╭─ Task data

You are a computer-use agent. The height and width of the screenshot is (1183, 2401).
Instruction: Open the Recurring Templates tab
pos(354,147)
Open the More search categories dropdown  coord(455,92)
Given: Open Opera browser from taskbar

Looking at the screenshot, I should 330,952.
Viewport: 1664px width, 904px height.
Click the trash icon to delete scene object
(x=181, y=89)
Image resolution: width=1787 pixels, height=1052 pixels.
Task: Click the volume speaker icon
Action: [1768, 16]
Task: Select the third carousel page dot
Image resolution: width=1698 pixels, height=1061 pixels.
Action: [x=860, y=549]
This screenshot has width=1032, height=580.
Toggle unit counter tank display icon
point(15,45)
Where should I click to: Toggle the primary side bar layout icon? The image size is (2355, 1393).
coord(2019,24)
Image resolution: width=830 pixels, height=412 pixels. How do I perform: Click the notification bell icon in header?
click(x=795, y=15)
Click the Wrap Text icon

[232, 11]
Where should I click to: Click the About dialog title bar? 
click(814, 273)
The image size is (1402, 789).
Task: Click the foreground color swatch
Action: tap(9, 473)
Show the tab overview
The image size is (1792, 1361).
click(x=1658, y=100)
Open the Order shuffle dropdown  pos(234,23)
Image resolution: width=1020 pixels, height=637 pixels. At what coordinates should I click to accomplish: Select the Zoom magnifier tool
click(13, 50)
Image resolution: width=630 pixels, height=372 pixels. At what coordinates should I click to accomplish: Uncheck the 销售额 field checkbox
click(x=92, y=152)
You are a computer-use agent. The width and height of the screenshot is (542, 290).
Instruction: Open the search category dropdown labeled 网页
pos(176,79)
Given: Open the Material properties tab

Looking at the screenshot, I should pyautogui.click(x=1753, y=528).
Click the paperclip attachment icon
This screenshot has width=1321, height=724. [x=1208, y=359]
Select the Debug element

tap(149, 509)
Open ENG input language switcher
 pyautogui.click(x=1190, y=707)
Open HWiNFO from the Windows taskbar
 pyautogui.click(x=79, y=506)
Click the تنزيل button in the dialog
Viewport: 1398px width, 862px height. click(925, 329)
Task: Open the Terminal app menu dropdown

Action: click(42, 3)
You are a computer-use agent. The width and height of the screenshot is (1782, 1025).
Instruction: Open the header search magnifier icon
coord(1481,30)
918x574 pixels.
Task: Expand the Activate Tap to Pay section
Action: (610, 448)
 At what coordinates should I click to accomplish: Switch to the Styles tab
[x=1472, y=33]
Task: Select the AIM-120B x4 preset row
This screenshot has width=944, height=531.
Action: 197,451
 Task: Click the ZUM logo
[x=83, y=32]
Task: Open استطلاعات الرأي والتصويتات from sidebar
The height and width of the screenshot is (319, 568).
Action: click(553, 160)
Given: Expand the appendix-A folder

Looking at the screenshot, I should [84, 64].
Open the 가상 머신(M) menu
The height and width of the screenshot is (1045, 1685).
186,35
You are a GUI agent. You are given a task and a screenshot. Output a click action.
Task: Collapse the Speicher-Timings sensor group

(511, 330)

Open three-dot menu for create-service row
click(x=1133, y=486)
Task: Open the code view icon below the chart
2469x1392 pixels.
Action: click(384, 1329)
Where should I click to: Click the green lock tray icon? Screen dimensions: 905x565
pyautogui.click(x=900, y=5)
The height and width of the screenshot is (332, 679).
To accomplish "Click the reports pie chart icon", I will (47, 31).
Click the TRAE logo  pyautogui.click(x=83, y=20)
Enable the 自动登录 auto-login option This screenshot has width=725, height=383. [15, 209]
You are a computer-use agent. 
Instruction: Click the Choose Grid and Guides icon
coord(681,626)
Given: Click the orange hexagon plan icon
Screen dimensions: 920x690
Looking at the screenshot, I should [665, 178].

╰─

-- Your assignment --
Please give back only the lines starting with the one that contains "At what coordinates should I click to accomplish: Switch" and ending with the last line of the listing, retyped exactly.

-- Task response --
 At what coordinates should I click to accomplish: Switch to the Styles tab
[x=1472, y=33]
Task: Select the AIM-120B x4 preset row
This screenshot has width=944, height=531.
Action: 197,451
 Task: Click the ZUM logo
[x=83, y=32]
Task: Open استطلاعات الرأي والتصويتات from sidebar
The height and width of the screenshot is (319, 568).
Action: click(553, 160)
Given: Expand the appendix-A folder

Looking at the screenshot, I should [84, 64].
Open the 가상 머신(M) menu
The height and width of the screenshot is (1045, 1685).
186,35
You are a GUI agent. You are given a task and a screenshot. Output a click action.
Task: Collapse the Speicher-Timings sensor group

(511, 330)

Open three-dot menu for create-service row
click(x=1133, y=486)
Task: Open the code view icon below the chart
2469x1392 pixels.
Action: click(384, 1329)
Where should I click to: Click the green lock tray icon? Screen dimensions: 905x565
pyautogui.click(x=900, y=5)
The height and width of the screenshot is (332, 679).
To accomplish "Click the reports pie chart icon", I will (47, 31).
Click the TRAE logo  pyautogui.click(x=83, y=20)
Enable the 自动登录 auto-login option This screenshot has width=725, height=383. [15, 209]
You are a computer-use agent. 
Instruction: Click the Choose Grid and Guides icon
coord(681,626)
Given: Click the orange hexagon plan icon
Screen dimensions: 920x690
Looking at the screenshot, I should [665, 178].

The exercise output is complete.